**DESCRIPTION OF THE TASK:**
Only the lines from the one containing "Contact (972, 124)" through the end of the listing below belong in your answer; retype them exactly.

**DATA EXTRACT:**
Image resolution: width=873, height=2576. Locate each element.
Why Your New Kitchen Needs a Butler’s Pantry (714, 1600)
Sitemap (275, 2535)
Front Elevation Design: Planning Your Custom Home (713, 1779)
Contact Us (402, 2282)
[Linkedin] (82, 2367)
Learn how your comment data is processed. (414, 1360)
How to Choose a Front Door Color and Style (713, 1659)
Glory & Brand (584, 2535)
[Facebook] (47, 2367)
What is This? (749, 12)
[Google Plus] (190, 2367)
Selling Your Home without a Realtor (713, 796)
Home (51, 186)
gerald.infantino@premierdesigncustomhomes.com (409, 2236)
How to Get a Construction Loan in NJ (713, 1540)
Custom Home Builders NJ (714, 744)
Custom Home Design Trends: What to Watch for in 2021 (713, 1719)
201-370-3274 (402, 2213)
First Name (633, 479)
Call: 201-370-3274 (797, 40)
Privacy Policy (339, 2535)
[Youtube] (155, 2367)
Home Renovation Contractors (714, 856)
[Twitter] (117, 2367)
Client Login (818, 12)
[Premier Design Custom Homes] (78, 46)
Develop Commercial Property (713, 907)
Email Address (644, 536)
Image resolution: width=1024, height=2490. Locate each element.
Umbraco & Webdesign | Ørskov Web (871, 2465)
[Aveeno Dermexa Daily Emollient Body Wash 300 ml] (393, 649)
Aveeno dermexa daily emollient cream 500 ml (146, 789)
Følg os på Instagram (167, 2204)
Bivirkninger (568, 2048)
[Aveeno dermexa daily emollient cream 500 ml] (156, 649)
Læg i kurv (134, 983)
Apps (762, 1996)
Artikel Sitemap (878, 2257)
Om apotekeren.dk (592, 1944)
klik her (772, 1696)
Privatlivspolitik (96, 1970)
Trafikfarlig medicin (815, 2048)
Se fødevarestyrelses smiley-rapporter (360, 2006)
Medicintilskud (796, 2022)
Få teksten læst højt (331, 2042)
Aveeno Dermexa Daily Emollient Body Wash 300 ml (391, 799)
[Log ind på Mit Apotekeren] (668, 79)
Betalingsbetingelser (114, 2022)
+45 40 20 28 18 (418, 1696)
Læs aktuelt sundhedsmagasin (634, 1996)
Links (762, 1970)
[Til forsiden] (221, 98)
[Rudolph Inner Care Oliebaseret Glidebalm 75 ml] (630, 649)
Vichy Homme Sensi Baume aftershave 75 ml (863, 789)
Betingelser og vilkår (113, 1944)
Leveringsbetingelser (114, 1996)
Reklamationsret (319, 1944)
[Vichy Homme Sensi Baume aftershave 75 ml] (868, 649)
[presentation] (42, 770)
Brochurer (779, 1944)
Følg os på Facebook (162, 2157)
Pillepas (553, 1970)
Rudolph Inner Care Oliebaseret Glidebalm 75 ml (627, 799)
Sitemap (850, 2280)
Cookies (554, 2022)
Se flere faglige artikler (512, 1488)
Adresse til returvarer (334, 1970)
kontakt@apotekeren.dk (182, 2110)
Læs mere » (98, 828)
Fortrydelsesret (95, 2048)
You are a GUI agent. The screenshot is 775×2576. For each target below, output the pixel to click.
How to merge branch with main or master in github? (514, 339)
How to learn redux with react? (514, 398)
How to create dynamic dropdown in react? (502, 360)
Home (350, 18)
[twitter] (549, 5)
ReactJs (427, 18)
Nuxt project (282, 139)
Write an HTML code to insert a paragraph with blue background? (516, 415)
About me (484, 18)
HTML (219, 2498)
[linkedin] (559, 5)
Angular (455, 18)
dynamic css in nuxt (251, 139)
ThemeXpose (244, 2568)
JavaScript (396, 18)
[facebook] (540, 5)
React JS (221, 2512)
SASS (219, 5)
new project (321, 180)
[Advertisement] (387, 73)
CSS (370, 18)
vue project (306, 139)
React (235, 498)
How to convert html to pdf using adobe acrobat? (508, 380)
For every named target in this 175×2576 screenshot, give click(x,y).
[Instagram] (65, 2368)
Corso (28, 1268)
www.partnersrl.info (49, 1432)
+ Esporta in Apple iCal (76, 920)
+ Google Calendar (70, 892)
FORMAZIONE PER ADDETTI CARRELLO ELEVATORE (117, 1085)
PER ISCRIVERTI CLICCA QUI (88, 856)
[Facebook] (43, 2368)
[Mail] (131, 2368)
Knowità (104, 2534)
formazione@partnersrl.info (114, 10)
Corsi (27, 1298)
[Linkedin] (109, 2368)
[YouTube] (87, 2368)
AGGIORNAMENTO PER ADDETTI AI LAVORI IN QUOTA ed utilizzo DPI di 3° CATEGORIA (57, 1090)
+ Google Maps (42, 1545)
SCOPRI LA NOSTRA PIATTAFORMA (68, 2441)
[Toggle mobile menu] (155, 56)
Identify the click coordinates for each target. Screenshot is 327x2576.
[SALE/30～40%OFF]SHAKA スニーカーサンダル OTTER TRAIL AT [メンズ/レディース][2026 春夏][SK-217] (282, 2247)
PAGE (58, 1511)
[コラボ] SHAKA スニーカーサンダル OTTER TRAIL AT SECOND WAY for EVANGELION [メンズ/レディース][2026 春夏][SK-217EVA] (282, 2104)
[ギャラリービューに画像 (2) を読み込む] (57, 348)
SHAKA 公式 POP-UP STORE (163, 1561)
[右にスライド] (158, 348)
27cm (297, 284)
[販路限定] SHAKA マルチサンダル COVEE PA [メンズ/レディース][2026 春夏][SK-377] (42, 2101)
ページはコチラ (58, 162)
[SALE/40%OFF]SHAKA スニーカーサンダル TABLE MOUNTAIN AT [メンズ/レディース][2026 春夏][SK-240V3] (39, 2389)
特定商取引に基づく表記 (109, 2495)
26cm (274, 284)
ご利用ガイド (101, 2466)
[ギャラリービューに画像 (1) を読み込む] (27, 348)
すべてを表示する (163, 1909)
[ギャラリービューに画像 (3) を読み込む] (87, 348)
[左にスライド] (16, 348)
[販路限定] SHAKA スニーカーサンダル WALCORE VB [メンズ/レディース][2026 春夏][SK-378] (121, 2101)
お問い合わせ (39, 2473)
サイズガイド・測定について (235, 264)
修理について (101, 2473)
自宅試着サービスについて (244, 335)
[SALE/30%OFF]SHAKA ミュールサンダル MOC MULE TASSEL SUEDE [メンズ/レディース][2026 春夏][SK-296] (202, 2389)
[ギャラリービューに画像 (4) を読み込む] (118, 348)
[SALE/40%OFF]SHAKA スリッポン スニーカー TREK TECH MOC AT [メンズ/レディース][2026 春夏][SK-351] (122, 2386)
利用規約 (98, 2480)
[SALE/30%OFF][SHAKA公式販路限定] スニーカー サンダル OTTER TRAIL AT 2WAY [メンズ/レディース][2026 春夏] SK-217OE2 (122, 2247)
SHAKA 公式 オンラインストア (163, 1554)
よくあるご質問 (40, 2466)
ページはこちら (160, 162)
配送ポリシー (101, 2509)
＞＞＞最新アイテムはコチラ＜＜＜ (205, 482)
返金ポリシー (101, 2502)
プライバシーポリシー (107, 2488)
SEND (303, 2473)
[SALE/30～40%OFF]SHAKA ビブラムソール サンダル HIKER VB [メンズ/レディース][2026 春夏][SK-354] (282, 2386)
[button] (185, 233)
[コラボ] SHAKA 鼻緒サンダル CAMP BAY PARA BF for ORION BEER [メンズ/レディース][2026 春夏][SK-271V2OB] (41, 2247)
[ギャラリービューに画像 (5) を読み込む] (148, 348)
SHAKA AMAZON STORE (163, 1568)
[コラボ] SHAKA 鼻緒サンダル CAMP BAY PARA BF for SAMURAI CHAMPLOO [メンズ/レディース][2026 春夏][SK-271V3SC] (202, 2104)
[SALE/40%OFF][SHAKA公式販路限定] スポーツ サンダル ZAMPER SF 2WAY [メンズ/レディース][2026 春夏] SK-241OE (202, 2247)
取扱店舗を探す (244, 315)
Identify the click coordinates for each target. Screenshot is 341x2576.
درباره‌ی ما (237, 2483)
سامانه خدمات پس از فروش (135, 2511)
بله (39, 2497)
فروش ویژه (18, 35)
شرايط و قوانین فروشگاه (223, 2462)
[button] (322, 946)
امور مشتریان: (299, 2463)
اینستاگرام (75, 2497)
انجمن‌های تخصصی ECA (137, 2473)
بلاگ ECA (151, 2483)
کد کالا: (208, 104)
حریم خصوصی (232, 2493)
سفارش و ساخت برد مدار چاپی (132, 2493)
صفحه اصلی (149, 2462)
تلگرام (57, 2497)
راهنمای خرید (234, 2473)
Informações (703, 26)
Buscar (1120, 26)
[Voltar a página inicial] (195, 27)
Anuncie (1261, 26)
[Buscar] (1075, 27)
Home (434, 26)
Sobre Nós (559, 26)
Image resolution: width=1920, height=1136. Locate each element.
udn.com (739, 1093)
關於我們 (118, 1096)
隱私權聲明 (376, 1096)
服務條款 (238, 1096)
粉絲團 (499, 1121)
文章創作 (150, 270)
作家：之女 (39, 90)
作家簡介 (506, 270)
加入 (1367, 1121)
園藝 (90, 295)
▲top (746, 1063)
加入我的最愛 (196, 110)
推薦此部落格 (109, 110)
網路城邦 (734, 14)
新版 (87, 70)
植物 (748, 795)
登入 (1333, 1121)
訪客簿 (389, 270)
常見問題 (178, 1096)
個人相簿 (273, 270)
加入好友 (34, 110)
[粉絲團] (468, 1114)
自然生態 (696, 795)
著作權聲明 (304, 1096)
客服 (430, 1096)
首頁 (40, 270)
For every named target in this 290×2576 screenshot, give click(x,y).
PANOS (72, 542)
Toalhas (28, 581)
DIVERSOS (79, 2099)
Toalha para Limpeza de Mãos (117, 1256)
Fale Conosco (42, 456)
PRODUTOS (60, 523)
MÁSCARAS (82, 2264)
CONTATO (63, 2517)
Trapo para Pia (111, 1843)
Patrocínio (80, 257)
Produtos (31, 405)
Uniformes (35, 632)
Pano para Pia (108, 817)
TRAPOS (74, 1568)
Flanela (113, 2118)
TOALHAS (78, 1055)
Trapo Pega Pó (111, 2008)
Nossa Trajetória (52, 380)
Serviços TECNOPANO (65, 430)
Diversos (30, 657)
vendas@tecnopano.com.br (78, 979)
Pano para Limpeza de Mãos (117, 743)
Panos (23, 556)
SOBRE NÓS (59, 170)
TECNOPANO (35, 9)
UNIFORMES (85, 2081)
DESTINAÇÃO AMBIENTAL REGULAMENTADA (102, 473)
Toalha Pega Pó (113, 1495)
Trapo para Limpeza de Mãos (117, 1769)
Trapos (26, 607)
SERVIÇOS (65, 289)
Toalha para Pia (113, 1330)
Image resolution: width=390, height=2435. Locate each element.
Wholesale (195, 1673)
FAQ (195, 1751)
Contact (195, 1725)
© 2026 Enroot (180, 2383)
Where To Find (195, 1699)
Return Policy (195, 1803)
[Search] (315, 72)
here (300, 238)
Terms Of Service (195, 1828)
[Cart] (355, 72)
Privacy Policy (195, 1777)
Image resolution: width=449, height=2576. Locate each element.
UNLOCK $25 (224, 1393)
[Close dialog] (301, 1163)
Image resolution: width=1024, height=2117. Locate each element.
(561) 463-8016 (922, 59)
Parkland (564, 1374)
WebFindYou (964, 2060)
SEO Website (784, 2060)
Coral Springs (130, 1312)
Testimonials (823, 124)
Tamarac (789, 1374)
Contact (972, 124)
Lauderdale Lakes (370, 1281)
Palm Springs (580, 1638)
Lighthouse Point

**TASK ANSWER:**
Contact (972, 124)
Lauderdale Lakes (370, 1281)
Palm Springs (580, 1638)
Lighthouse Point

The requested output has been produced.